> _ACTIVITY_
Reading the data below, count the lines that carry the string "agent". Give nothing but the count.

> _EXERCISE DATA_
□ □ □ □
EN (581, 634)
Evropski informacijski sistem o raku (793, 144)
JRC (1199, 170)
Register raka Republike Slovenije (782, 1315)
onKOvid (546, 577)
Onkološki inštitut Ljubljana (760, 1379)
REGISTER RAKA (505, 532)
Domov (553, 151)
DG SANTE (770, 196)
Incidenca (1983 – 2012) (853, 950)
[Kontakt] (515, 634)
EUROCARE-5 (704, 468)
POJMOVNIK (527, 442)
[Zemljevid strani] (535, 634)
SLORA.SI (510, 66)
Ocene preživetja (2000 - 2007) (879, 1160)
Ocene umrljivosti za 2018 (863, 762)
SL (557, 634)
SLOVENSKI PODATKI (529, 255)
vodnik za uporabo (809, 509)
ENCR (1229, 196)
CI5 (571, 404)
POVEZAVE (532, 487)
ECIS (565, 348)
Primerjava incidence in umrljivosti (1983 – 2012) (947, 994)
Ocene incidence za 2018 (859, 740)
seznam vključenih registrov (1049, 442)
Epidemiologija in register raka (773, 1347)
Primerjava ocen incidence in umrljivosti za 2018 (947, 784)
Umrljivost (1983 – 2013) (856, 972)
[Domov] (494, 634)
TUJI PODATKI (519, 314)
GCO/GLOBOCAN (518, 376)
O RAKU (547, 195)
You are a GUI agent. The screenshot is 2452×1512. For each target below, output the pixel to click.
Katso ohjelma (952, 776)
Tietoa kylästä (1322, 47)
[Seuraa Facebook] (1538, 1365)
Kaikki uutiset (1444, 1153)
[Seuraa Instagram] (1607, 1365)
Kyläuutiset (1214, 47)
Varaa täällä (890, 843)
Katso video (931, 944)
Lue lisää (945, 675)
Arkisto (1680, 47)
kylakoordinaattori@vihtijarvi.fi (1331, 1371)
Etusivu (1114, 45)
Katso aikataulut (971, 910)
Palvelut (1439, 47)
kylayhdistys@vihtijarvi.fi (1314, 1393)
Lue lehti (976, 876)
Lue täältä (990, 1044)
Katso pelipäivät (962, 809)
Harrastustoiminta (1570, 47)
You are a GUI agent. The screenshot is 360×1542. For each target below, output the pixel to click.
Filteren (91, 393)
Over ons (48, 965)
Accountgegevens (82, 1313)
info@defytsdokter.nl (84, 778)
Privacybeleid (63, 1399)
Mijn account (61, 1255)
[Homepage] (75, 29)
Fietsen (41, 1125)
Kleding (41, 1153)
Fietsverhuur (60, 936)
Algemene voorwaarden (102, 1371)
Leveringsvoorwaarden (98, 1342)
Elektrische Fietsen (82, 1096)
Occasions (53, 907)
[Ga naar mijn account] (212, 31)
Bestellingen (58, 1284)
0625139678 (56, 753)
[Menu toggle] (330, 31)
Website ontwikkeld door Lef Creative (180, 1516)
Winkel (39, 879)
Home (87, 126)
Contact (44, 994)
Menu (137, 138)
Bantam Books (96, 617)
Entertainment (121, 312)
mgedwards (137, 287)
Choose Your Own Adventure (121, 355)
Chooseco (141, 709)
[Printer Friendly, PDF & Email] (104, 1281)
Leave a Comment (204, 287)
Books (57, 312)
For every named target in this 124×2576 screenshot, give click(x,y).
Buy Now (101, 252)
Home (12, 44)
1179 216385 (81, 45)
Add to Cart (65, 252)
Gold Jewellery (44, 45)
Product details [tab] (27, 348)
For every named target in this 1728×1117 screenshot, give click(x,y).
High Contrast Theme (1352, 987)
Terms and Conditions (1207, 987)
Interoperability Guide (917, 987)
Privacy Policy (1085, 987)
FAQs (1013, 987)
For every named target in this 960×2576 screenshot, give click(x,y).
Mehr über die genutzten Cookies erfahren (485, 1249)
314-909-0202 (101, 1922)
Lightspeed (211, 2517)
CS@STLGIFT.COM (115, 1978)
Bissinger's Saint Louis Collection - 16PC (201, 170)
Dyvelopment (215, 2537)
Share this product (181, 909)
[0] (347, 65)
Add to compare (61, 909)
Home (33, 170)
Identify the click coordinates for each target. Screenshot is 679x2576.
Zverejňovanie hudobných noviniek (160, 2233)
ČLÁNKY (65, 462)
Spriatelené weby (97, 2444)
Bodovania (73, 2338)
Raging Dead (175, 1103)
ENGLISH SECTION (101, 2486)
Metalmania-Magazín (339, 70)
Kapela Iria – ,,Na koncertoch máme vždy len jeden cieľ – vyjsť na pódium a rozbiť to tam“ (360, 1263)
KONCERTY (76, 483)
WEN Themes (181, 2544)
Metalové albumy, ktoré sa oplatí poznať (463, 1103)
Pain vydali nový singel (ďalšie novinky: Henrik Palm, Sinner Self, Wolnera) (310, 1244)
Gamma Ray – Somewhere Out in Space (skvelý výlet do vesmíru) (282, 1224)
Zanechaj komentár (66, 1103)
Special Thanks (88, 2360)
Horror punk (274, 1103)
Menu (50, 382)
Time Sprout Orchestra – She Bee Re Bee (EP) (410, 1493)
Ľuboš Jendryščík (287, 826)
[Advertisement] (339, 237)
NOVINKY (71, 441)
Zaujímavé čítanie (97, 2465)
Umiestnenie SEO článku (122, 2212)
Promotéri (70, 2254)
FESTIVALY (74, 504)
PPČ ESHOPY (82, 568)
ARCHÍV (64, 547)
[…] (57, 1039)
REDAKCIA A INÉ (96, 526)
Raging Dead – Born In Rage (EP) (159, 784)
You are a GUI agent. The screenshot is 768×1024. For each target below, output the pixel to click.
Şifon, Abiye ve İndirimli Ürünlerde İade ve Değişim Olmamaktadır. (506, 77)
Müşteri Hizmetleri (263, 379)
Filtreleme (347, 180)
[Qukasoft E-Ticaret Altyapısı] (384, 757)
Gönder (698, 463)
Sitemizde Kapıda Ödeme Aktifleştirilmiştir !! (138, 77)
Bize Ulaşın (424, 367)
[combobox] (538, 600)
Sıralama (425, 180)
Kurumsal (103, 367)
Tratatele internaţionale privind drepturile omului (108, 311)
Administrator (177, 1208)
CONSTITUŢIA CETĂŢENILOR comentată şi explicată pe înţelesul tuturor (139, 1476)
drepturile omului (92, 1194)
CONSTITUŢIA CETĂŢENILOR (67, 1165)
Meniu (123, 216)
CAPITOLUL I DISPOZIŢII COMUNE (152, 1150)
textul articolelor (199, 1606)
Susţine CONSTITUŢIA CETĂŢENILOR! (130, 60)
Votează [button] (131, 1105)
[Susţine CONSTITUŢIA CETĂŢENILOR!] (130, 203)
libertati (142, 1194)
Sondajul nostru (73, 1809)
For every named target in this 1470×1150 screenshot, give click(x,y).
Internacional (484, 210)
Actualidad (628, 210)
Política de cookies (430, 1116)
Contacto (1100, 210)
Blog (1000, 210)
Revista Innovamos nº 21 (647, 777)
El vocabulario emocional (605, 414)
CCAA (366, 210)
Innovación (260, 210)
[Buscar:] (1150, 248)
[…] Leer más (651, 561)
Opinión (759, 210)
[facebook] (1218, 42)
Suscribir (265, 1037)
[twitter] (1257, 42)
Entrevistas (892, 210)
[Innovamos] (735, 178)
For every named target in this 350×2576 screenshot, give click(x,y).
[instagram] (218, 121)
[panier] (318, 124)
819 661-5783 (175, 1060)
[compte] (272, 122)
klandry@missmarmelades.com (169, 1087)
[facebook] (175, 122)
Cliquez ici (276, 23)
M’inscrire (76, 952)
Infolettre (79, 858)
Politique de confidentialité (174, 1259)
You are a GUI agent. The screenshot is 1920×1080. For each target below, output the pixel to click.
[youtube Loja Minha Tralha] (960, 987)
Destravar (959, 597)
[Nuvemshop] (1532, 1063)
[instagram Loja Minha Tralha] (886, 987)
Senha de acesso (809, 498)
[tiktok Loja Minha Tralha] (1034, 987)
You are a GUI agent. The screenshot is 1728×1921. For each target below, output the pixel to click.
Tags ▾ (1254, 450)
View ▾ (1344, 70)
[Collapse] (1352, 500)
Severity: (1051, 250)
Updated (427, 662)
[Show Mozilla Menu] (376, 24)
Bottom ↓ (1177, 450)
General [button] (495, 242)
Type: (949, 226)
□ □ □ □
> _SOLUTION_
5